All links in the foodtech chain are not created equal
— Sarah Smith (@eat_the_future) March 23, 2016
In some Q&A toward the end of the day, Jennifer Goggin, a seasoned food tech entrepreneur, made a distinction between consumer food tech (smart countertop juicers, food delivery apps) and business food tech (logistics algorithms, farm robots), suggesting that the former doesn’t necessarily make us better eaters or enhance sustainability, while the latter has clear potential to reduce ecological impact and create opportunities for small, diverse farms. But these various links in the foodtech chain are also at wildly different stages in terms of investment, valuation and potential. In one panel on investment trends, speakers were asked where we are on the “Gartner hype scale,” a tool used to track technology adoption and valuation. Attendees agreed that food delivery was overvalued. Food media and restaurant tech, on the other hand, are undervalued with not enough start-ups helping define the future of food storytelling or to build the OS for foodservice.

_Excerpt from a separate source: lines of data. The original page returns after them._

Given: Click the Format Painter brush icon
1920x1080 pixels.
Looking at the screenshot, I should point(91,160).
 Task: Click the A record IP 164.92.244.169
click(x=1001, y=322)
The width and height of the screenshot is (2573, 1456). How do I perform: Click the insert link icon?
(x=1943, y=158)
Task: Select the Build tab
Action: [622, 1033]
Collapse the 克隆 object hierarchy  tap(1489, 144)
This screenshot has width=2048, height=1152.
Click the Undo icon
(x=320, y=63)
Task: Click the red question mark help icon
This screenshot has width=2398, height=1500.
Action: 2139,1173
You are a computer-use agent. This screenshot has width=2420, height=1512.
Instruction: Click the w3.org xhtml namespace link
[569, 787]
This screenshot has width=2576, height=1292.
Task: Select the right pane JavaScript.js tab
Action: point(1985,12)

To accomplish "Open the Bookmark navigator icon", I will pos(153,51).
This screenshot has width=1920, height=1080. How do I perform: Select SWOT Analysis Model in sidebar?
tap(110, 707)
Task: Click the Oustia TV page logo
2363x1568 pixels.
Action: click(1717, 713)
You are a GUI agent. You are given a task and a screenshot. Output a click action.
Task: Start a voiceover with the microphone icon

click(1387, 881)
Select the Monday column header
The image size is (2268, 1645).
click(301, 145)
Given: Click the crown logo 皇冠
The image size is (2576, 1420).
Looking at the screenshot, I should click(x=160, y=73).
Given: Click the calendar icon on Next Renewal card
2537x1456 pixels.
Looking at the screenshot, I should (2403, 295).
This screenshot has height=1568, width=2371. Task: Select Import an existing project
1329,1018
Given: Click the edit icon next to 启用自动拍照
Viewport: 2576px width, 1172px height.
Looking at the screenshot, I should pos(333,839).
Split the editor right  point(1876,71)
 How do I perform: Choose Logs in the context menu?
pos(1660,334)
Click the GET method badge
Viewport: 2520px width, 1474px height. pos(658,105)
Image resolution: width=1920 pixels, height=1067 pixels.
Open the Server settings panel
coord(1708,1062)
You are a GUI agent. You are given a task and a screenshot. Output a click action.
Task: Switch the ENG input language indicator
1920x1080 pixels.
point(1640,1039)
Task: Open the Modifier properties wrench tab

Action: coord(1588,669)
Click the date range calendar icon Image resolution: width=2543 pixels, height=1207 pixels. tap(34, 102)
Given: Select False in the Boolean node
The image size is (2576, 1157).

Foodtech doesn’t offer massive returns, but it has other advantages
The food industry has been product focused for too long. Data + tech are the bigger play for big food/startup collaboration #mixingbowl
— Food+Tech Connect (@foodtechconnect) March 23, 2016
The last couple of years have witnessed an asymptotic rise in investment in tech throughout our food system, as evidence by recent reports from AgFunder and Rosenheim Associates. Still investors in attendance noted that foodtech investments are not likely to offer the “hockey stick” type spike in growth that you see with Uber, Twitter or any blessed, scalable tech “unicorns.” So why the rush to invest? Ben Fishman of Arlon Group noted that the 6 to 12 percent annual growth his firm often sees with its food investments may not match the growth of a software provider but offers great reliable long-term growth and perhaps the biggest TAM (“total available market,” in investor speak) of any product on the planet.
Beyond this steady growth, Rob Leclerc of AgFunder, which has a database of 600 investments and has looked at over 16,000 pitch decks, said foodtech businesses are less likely to simply go bust. He noted that of all the companies that they have tracked, a majority are still around—a track record unlikely for the brutal competition in the software space. Finally, Mixing Bowl’s Trice explained perhaps the most basic reason for the investment interest: passion. Having exited successful investments in tech, finance or other more abstract fields, foodtech investors are flocking to food because they truly love wine, fresh produce and spending time with their hands in the dirt (or virtually connected to the dirt). “Food is an investment,” he said, “that makes people happy on a personal level.”